Multiple studies concerning EVs in patients with AF have been conducted so far. EV plasma concentration changes of different origins have been found in patients suffering from AF; moreover, several correlations between EV concentrations and the type of AF or the type of anticoagulant treatment have been identified. Not only EV concentration per se have been found to be affected but also their cargos, including miRs and long non-coding RNAs. However, most studies have enrolled a rather small sample of patients; therefore, large randomized clinical trials evaluating the most important findings and possibly assessing other undiscovered features are needed. Although the detailed role of EVs in AF remains not fully discovered, it is surely crucial; thus, subsequent research in this field is highly required.

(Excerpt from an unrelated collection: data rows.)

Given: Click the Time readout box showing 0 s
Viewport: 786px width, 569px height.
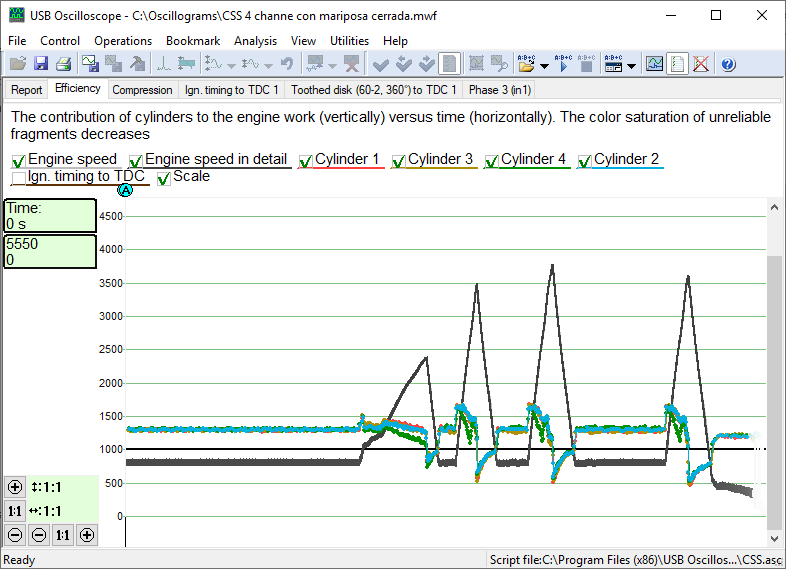Looking at the screenshot, I should (50, 216).
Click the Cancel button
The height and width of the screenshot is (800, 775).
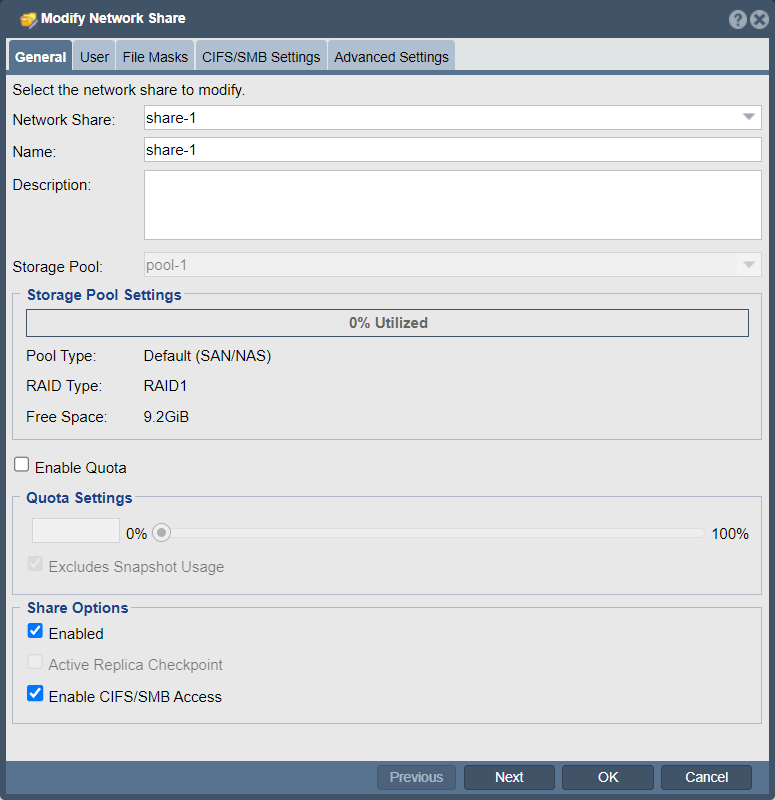click(706, 777)

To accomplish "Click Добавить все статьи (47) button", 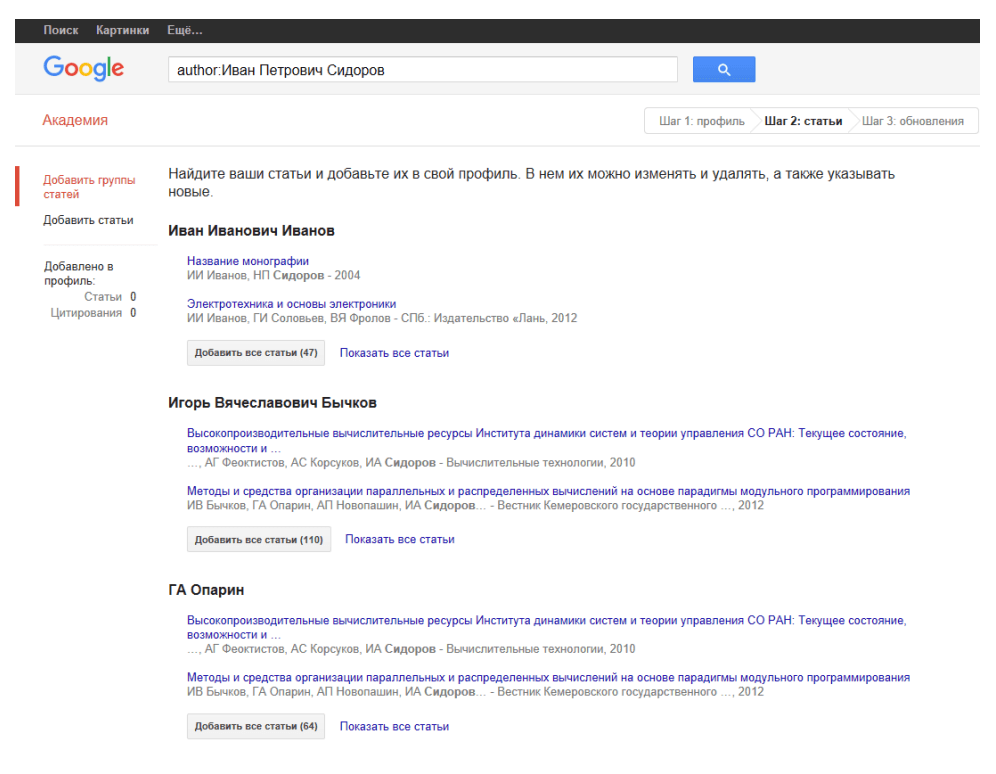I will point(256,352).
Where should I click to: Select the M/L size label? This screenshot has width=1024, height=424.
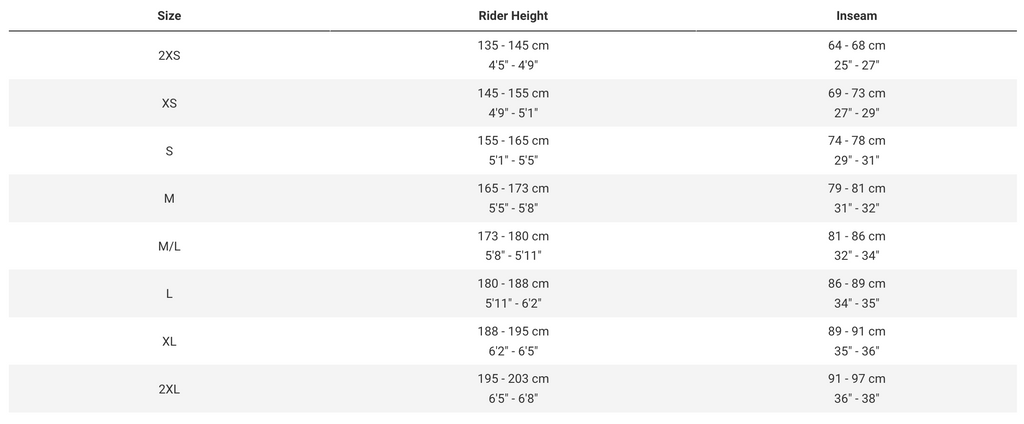[169, 246]
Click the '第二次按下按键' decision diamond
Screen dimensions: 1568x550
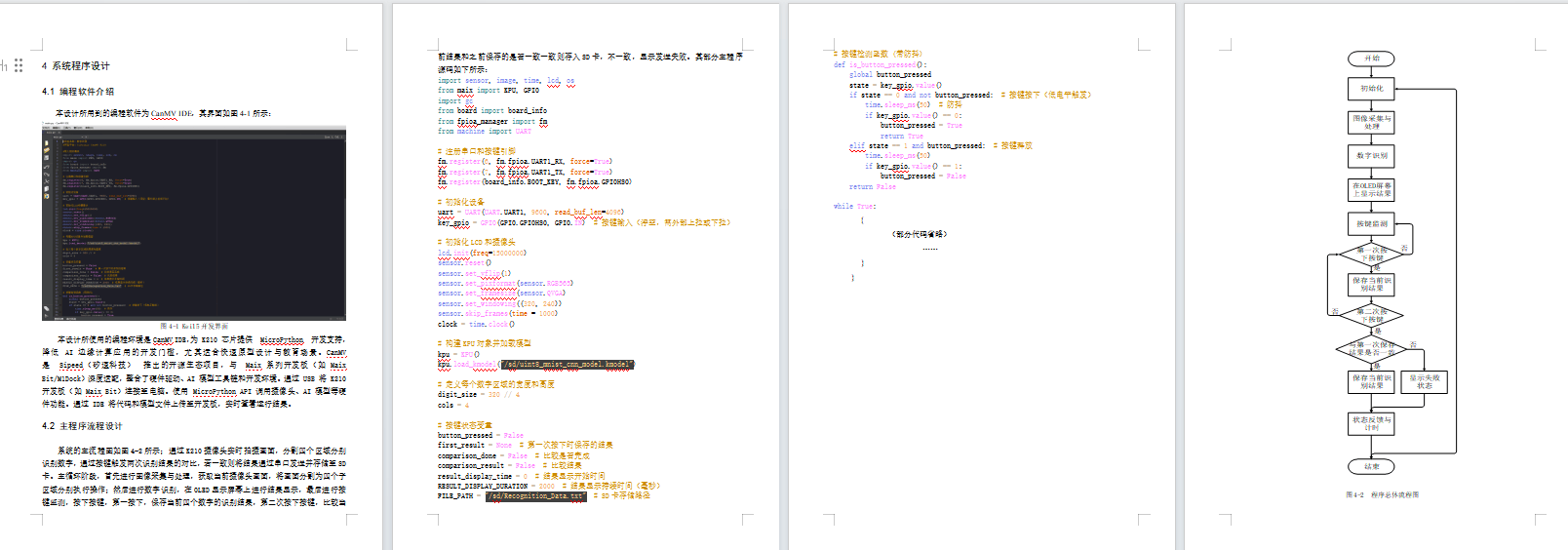point(1371,316)
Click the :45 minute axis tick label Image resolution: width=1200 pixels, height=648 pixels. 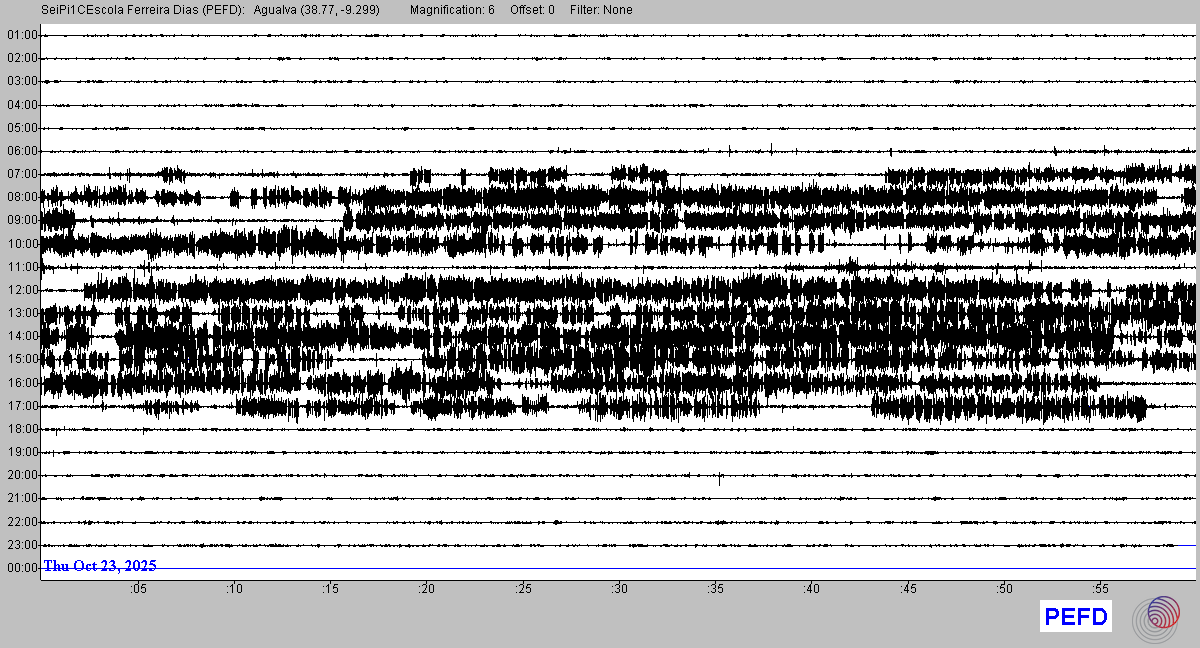pyautogui.click(x=909, y=590)
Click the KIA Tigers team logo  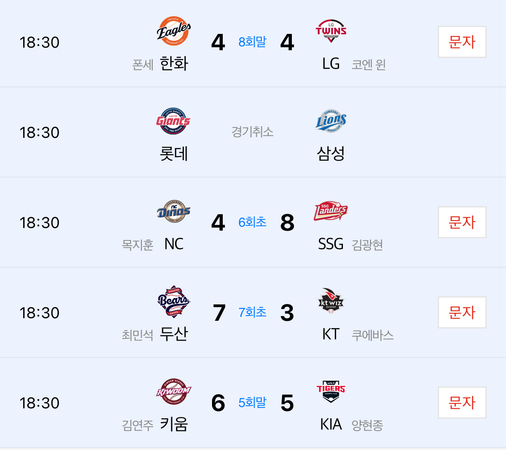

Further improvement of our knowledge about EVs in various diseases, particularly in AF, would undoubtedly contribute to the deeper understanding of the molecular basis and thus to better diagnostic and therapeutic strategies to deal with these conditions. Establishing the cut-off values of certain EV concentrations for AF diagnosis would be of great importance. Furthermore, the discovered correlations between EV concentration and various diseases could probably lead to the development of, e.g., directed therapy. Nevertheless, future research is needed to fill the gaps in the body of evidence indicated by the ESC concerning the role of biomarkers in AF management.